|
From: Kaisa K. <kau...@cc...> - 2006-11-06 11:54:44
|
I deleted everything old and started a new index and now the log shines with the golden words 'nutchwax finished'. I vaguely remember deleting old indexes every now and then when testing different versions of hadoop+nutchwax, but probably didn't do it when really needed. Ok the one arc test went smoothly with hadoop-0.5.0 + nutchwax-0.7.0-200611030343 Next I'll try to index the whole of our library's recent mini size music archive. Many thanks, Kaisa On Sat, 4 Nov 2006, Michael Stack wrote: > When you changed hadoop+nutchwax combinations, did you clean the target > directory of all previous outputs?

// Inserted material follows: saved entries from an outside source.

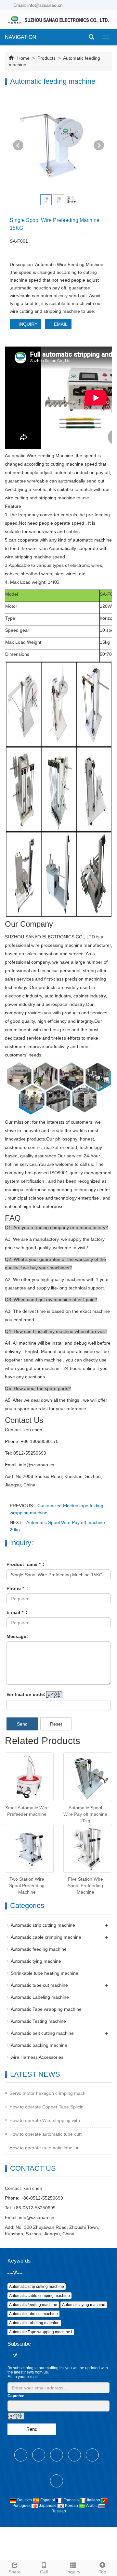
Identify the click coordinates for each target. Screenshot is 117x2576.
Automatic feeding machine (39, 1949)
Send (22, 1724)
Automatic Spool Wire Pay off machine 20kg (85, 1814)
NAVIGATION (20, 37)
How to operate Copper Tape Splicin (46, 2106)
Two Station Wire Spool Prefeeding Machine (27, 1885)
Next (99, 145)
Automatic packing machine (39, 2045)
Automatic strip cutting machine (43, 1925)
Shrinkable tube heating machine (44, 1973)
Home (23, 58)
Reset (56, 1724)
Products (46, 58)
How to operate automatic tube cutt (45, 2134)
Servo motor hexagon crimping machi (47, 2093)
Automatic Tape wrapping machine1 (40, 2332)
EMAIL (60, 324)
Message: (17, 1636)
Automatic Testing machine (38, 2021)
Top (102, 2571)
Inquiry (73, 2571)
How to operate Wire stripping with (44, 2120)
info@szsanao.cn (36, 2217)
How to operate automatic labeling (44, 2147)
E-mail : (16, 1612)
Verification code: (26, 1694)
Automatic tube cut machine (39, 1985)
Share (14, 2571)
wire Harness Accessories (37, 2057)
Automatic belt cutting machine (42, 2033)
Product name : (25, 1564)
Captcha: (15, 2396)
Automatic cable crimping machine (46, 1937)
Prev (18, 145)
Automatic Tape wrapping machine (46, 2009)
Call (44, 2571)
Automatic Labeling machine (40, 1997)
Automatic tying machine (36, 1961)
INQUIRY (27, 324)
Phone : (17, 1588)
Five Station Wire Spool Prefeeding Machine (85, 1885)
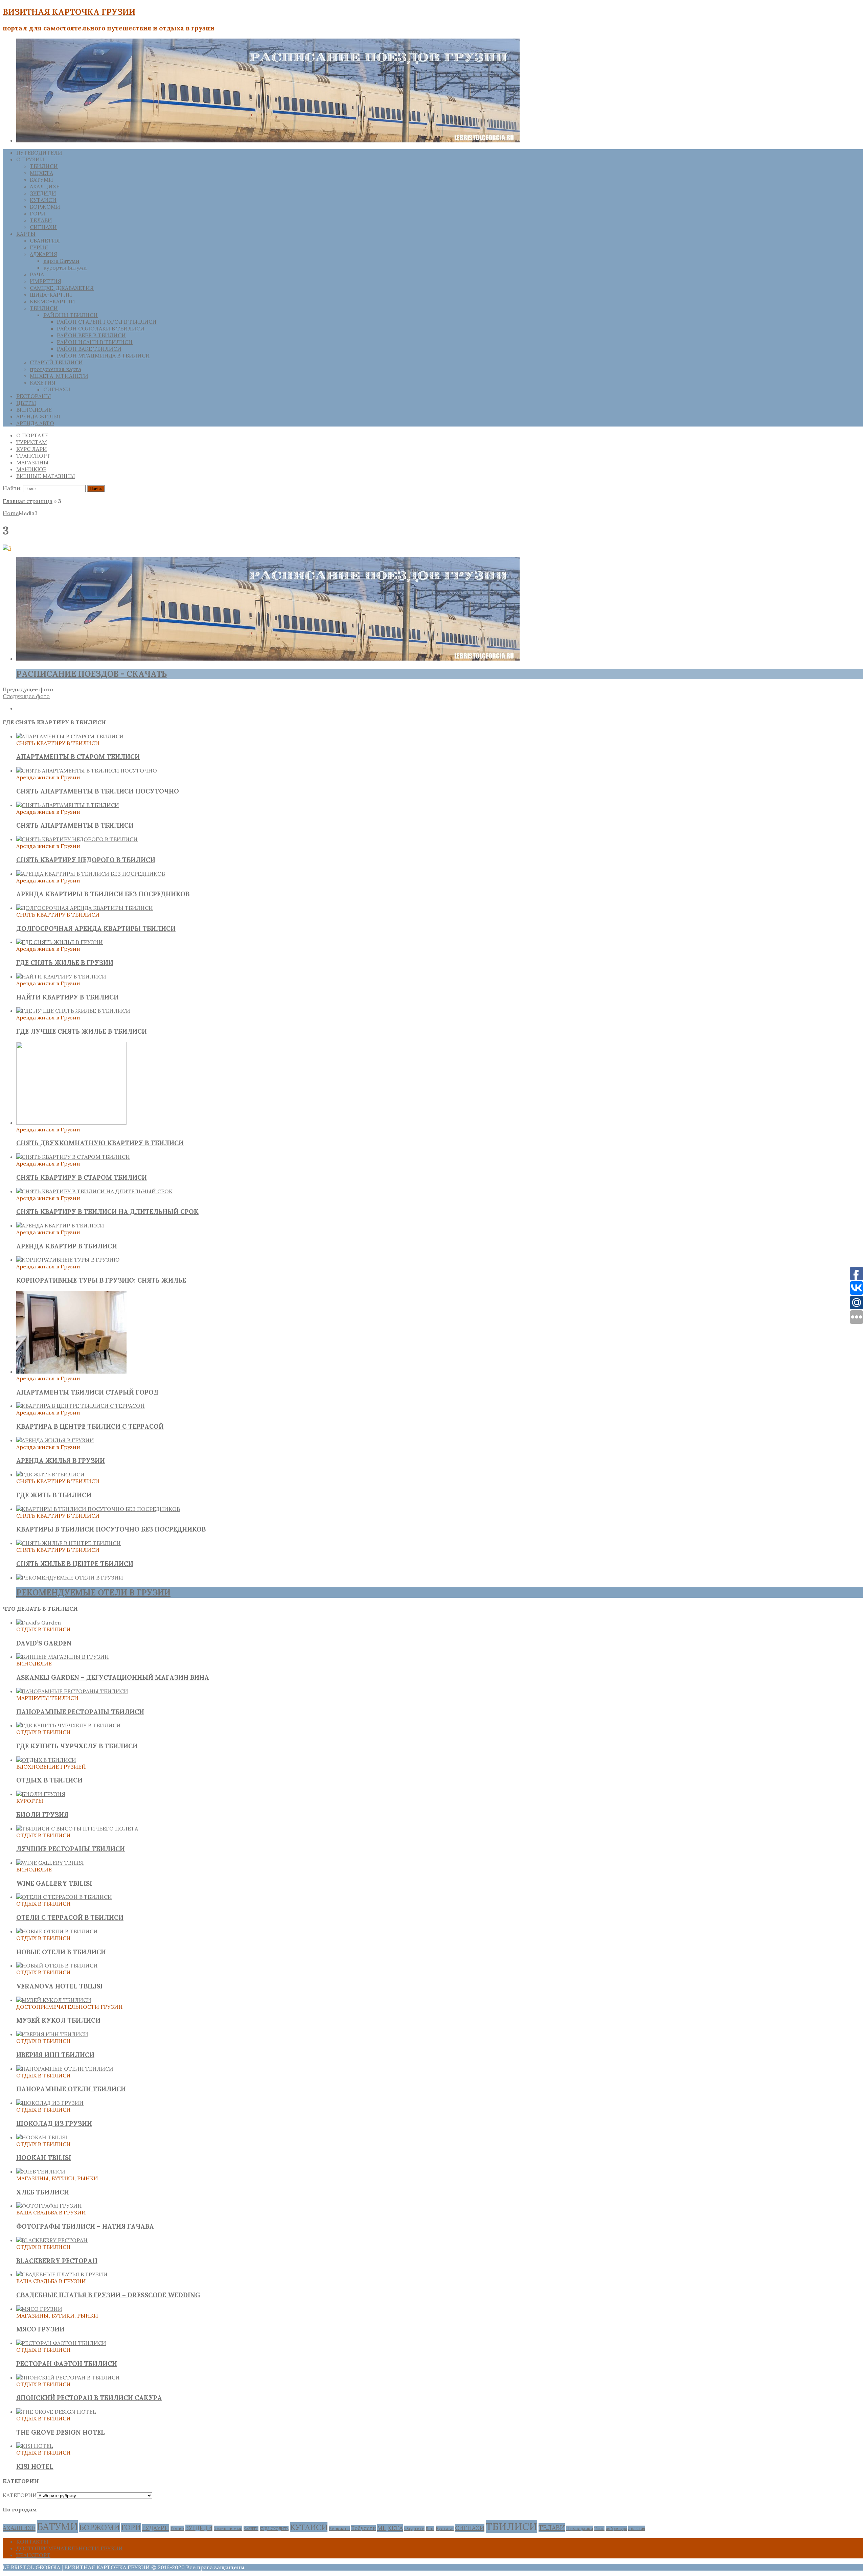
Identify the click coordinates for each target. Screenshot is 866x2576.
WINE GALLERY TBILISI (54, 1883)
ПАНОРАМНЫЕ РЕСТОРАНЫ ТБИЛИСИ (80, 1712)
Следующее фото (26, 696)
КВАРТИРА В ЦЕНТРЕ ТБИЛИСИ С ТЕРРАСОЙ (90, 1426)
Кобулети (363, 2528)
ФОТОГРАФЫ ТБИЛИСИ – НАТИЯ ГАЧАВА (85, 2226)
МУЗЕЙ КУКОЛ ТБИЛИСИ (58, 2020)
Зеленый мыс (228, 2528)
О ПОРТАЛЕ (32, 435)
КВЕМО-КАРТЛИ (52, 301)
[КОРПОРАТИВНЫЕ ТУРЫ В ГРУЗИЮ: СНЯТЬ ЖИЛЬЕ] (67, 1259)
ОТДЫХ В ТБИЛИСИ (49, 1780)
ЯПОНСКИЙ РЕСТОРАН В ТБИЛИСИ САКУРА (89, 2398)
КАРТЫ (26, 233)
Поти (430, 2528)
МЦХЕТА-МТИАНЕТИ (59, 375)
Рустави (445, 2528)
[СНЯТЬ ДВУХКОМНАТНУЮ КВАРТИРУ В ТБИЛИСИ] (71, 1122)
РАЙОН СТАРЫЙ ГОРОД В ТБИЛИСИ (107, 321)
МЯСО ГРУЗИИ (40, 2329)
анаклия (636, 2528)
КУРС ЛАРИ (31, 448)
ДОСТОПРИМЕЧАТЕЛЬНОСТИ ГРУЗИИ (69, 2548)
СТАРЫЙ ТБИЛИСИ (56, 362)
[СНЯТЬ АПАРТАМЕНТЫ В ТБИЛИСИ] (67, 805)
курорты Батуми (65, 267)
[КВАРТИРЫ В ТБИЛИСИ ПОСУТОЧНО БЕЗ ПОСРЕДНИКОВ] (98, 1508)
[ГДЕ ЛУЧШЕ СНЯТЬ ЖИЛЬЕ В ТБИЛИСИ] (73, 1010)
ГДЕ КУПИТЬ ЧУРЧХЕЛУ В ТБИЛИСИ (77, 1746)
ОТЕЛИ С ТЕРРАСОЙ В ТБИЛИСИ (69, 1917)
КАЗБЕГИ (251, 2528)
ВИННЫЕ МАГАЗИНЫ (45, 476)
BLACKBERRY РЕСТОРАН (56, 2261)
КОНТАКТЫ (32, 2541)
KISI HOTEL (34, 2466)
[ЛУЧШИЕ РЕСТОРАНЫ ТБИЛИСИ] (77, 1828)
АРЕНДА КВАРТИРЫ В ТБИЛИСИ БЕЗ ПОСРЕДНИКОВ (102, 894)
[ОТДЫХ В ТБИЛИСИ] (46, 1759)
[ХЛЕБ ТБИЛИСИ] (40, 2171)
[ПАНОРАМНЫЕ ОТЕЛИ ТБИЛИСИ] (64, 2068)
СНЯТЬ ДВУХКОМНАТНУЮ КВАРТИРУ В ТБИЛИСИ (100, 1143)
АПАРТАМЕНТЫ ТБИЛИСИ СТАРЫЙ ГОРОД (87, 1392)
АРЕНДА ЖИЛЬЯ (38, 416)
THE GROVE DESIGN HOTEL (60, 2432)
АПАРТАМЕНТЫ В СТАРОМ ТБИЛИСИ (78, 757)
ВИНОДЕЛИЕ (34, 409)
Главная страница (27, 501)
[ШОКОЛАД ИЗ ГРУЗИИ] (50, 2102)
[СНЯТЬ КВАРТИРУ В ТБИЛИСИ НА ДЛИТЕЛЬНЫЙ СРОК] (94, 1191)
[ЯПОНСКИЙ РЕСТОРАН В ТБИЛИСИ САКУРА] (68, 2377)
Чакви (599, 2528)
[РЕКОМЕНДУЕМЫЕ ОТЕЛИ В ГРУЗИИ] (69, 1577)
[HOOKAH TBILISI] (41, 2137)
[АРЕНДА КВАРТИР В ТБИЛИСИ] (60, 1225)
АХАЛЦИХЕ (45, 186)
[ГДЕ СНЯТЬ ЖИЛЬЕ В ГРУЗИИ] (59, 942)
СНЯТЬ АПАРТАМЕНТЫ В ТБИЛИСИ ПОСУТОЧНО (97, 791)
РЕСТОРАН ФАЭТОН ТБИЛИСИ (66, 2364)
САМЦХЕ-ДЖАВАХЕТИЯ (62, 287)
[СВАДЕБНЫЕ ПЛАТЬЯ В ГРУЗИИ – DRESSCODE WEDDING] (62, 2274)
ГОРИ (37, 213)
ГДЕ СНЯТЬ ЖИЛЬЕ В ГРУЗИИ (64, 963)
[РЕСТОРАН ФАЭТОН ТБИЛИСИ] (61, 2343)
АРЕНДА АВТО (35, 423)
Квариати (339, 2528)
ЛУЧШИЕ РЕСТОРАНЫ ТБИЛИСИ (70, 1849)
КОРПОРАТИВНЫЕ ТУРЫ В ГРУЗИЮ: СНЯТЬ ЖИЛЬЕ (101, 1280)
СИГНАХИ (43, 227)
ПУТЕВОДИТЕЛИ (39, 152)
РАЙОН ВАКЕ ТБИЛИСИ (89, 348)
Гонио (177, 2528)
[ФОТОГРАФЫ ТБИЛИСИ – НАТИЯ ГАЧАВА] (49, 2205)
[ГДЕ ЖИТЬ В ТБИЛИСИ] (50, 1474)
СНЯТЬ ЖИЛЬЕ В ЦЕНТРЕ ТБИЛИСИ (74, 1564)
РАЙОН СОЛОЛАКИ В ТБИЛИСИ (100, 328)
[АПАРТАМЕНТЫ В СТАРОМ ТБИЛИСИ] (70, 736)
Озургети (414, 2528)
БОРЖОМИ (45, 206)
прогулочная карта (55, 369)
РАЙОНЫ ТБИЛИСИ (70, 315)
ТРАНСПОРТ (33, 455)
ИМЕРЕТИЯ (45, 281)
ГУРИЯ (39, 247)
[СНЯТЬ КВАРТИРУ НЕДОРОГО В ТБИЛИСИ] (77, 839)
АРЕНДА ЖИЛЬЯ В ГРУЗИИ (60, 1460)
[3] (7, 548)
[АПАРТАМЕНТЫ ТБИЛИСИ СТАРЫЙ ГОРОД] (71, 1371)
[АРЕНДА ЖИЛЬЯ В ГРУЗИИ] (55, 1440)
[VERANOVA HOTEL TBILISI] (57, 1965)
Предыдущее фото (28, 689)
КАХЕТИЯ (42, 382)
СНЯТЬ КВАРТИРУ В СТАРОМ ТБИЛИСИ (81, 1177)
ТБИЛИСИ (44, 166)
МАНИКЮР (31, 469)
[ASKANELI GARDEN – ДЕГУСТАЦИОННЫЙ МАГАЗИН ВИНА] (62, 1656)
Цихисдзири (579, 2528)
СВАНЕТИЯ (45, 240)
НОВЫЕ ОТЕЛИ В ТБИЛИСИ (61, 1952)
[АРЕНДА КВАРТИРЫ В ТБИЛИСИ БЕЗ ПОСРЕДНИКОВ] (90, 873)
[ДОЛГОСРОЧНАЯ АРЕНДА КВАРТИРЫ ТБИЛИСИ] (84, 907)
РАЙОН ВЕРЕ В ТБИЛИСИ (91, 335)
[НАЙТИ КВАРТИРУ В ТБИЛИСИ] (61, 976)
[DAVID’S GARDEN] (38, 1622)
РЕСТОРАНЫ (33, 396)
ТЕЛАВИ (41, 220)
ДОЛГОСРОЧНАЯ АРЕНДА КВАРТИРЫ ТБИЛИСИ (96, 928)
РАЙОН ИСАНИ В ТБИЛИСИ (95, 342)
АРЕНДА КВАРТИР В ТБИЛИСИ (66, 1246)
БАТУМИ (41, 179)
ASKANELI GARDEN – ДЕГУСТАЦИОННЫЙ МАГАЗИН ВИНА (112, 1677)
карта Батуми (61, 260)
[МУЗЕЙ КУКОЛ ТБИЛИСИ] (53, 2000)
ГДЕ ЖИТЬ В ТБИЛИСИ (53, 1495)
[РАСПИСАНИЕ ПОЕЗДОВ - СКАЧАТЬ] (268, 658)
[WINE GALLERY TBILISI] (50, 1862)
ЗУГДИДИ (43, 193)
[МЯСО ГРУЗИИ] (39, 2308)
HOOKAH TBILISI (43, 2158)
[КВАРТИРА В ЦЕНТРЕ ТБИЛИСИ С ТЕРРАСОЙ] (80, 1405)
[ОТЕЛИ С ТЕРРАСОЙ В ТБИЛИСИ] (64, 1896)
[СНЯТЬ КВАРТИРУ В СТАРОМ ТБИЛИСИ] (73, 1156)
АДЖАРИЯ (43, 254)
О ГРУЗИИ (30, 159)
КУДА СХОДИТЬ (274, 2528)
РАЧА (37, 274)
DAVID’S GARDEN (44, 1643)
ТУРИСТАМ (31, 442)
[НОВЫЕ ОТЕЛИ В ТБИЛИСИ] (57, 1931)
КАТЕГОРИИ (20, 2495)
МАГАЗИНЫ (32, 462)
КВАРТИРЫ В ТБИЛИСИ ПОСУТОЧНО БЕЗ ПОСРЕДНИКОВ (111, 1529)
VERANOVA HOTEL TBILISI (59, 1986)
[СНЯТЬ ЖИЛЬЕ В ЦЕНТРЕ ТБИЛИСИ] (68, 1543)
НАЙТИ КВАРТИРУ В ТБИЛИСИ (67, 997)
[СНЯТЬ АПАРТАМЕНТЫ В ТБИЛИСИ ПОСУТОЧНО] (86, 770)
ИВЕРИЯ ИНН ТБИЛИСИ (55, 2055)
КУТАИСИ (43, 200)
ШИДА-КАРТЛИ (51, 294)
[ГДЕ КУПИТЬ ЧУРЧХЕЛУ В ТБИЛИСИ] (68, 1725)
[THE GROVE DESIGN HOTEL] (56, 2411)
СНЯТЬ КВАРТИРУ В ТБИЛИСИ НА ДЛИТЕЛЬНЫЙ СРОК (107, 1212)
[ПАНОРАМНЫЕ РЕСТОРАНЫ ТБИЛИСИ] (72, 1691)
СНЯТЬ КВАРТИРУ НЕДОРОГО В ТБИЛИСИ (85, 860)
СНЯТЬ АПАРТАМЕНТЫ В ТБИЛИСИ (75, 825)
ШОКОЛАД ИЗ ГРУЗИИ (54, 2123)
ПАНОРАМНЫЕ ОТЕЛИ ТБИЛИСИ (71, 2089)
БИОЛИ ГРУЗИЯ (42, 1815)
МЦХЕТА (41, 172)
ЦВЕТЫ (26, 402)
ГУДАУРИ (155, 2528)
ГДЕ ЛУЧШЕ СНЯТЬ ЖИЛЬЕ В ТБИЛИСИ (81, 1031)
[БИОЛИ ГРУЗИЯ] (40, 1794)
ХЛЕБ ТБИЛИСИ (42, 2192)
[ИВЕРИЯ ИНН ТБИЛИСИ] (52, 2034)
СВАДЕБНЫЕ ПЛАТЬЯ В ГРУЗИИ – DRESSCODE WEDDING (108, 2295)
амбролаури (616, 2528)
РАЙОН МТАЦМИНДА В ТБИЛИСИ (103, 355)
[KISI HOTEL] (34, 2445)
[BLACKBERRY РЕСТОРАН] (52, 2240)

What I see in the log below is that the > import works fine but when we move to do the crawldb update, its complaining > that the sequencefiles its being fed don't jibe with what it already > digested. Was there a crawldb already in-place made with a different > version of hadoop? > > You should use the latest nutchwax build+hadoop-0.5.0. Current nutchwax is > based on the nutch 0.8.1 release. Nutch 0.8.1 is built against hadoop-0.5.0. > Nutch and Hadoop are moving at different rates. > The latest nutchwax+hadoop-0.5.0 is what we're currently using internally > running a large indexing job: ~800milllion documents. We're learning lots > operating at this new scale. I'll try and summarize our findings and post > them alongside the new release when it goes out (Should happen when this big > job completes -- in a week or so). > > Yours, > St.Ack > > > > Kaisa Kaunonen wrote: >> >> Hi all, >> >> I don't seem to find a combination of hadoop-0.5.0 and >> nutchwax-0.6.x or nutchwax-0.7.x that would index on my >> machines. >> >> hadoop-0.5.0 + nutchwax-0.6.1 (latest official) fails >> (for different reasons than 0.7.0-200611030343) >> >> hadoop-0.5.0 + nutchwax-0.7.0-200611030343 (latest build artifact) fails >> >> Attached log from the 0.7.0 run when trying to index one arc. >> The run stops by saying 'A record version mismatch occurred. >> Expecting v3, found v5' >> >> >> Best, >> Kaisa Kaunonen >> Nat.Lib.Finland |